## [Excerpt]
Segment Open
I
am ready, aye ready, to serve Canada
(and help myself)
by
Robert LaFrance
Note to Prime Minister Stephen
Harper: It has been a while since a Senate seat has come open in this area, but
I just want you to know that I stand ready to serve my country when I get the
phone call. Indeed, I am also watching my email, telephone answering machine,
carrier pigeon roost, and group mailbox for word that I have been elevated, or
at least my bank account has been elevated, to the Senate.
The Senate of Canada has 102 seats,
some of them filled with bums** at least part of the time. We don’t want to ask
too much of older folks, like Sen. Denise Batters of Saskatchewan. She’s 42.
Two Quebec senators, Claude Carignan and Leo Housakos, are 48 years old and 45
years old, respectively. Prime Minister Harper has given these people lifetime
pensions of (base salary) $133,000 a year plus all the perks, for thirty or
more years.
Don’t get me wrong; I love the whole
idea, but I want to get in on the gravy. Please don’t think I am some kind of
tree-hugging, green sprouting do-good-nik, because I’m not. I just want to get
up in the morning every Friday morning, go down to my (electronic) mailbox, and find a
deposit there in the area of $3000.
NOTE: As a senator, I would be obliged to appear in the Senate 76 times each session.
Mr. Harper recently appointed five
more Senators, whose list of names I notice did not include mine. One of them
was actually elected by Albertans, so that was democratic. Yeah. He’s Doug
Black, now Senator Doug Black. He was especially noted in the media because,
during his previous job with the University of Calgary, he broke several
expense account records. He spent more than $28,000 between
February 2011 and August 2012 whereas the previous guy in his job, Jack
Perraton, claimed a total of $434 expenses in three and a half years. Senator
Black is the fox that we Canadian taxpayers just let loose in the henhouse.
****************************
Another
person in the public eye lately has been New Brunswick’s Health Minister Ted
Flemming, who just might be described as a loose cannon. His opinion of those
against ‘fracking’ to get natural gas is that they are ‘hillbillies’ who are
looking at the world from their shacks.
Also,
he spent several weeks giving the impression that our doctors are quadruple
billing, kicking dogs, and are just generally there ripping off the system. He
was going to root out all these crooks. Then reality struck and the cannon had
to be once more secured to the deck. It turned out that a tiny percentage of
doctors overbilled the Medicare system, and most of that was because of errors.
Another
statement of his I found particularly amusing was his assertion that if the
province closed 7 out of 22 emergency rooms, patient care would be ‘virtually
unchanged’. Although he did not mention Goldilocks and the Three Bears, I
wondered if that were going to be his next story. This
is clearly a man who lives in or near a city, has a family doctor, and does not
plan to slip on the ice while visiting Riley Brook.
Segment Closed
## [Your tasks]
- a) In the column about Senate seats, copy the passage starting at "Don’t get me" and ending at "times each session." word for word.
- b) Write a continuation of the column about Senate seats and Ted Flemming that picks up after its last sentence.

Pixel coordinate grounding data:
Segment Open
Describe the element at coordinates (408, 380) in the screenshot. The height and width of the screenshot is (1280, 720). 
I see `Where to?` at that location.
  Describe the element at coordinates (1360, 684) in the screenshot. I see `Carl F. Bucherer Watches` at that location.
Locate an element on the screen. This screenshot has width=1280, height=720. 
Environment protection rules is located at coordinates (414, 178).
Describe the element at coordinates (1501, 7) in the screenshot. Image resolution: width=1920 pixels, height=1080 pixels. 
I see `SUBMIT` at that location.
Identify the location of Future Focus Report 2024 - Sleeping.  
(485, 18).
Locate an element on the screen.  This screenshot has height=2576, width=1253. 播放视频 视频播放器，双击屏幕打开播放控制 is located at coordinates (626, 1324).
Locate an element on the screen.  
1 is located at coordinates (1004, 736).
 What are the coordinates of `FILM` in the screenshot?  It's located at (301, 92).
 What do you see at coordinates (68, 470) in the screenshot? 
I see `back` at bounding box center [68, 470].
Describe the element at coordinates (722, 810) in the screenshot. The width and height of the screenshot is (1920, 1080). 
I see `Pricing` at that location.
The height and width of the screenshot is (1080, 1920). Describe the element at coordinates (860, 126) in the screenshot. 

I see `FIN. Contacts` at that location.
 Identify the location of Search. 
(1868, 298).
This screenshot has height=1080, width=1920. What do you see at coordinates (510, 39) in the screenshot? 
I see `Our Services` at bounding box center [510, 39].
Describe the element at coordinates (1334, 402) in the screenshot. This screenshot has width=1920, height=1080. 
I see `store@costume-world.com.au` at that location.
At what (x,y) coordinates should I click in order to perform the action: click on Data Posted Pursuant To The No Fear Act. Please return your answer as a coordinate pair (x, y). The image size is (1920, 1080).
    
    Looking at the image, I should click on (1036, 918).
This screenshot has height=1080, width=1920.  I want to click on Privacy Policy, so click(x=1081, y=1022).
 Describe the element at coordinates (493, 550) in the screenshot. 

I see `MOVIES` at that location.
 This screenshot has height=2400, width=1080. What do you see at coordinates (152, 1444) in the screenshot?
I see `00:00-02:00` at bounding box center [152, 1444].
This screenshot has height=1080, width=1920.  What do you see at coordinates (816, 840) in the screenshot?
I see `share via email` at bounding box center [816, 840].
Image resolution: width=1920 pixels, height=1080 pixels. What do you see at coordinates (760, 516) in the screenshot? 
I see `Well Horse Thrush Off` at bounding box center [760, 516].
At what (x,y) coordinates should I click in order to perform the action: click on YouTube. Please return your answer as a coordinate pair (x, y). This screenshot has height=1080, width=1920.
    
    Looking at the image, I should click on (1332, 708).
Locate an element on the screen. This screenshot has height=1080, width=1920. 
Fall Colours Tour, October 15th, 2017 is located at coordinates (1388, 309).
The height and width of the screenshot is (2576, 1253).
Segment Closed
## [Exercise answers]
- a)
Don’t get me wrong; I love the whole
idea, but I want to get in on the gravy. Please don’t think I am some kind of
tree-hugging, green sprouting do-good-nik, because I’m not. I just want to get
up in the morning every Friday morning, go down to my (electronic) mailbox, and find a
deposit there in the area of $3000.
NOTE: As a senator, I would be obliged to appear in the Senate 76 times each session.

- b)
I am wondering if it may
not be a good idea to bring a busload of these government ministers,
bureaucrats, and city editorial writers to northern Victoria County. They would
be given downhill skis and airlifted to the top of Mount Carleton. Perhaps a
few hours later these people might find that we who don’t live in the shadow of
a city hospital might possibly need medical care just as much as those who do.
********************************
Although
I didn’t intend it this way, it has turned out that this week’s column is all
about governments and their peccadilloes. (I thought for a long time that a
peccadillo was a lizard, and maybe it is.)
This
last topic is about the proposed new provincial ridings. A lot of people are
upset about their new ridings which pay much more attention to numbers than to
the language spoken in a certain area. The Tory government, with the connivance
of the Liberals, hired a commission to redraw the province’s boundaries and
lower the number of ridings from 55 to 49. The new riding here, where I live,
is going to be called Carleton-Victoria and will go from Centreville to
(roughly) Saskatoon. You might say it is a Titanic riding, as we think back to
1912.
North
of us will be Victoria-la-Vallée, which will include Grand Falls, St. Leonard,
St. André, Drummond, and other strongly Francophone areas like Four Falls,
Medford, and New Denmark. A note though: Although the area Nictau is listed as
belonging to the riding of Victoria-la-Vallée, the people of Nictau will vote
in Carleton-Victoria. MLA Wes McLean straightened me out on that.
We
must keep in mind that this is a PROPOSAL. When my (future) wife proposed to me
in 1982, and begged and pleaded I might add, that was merely a proposal. Get my
drift? How I’ve suffered.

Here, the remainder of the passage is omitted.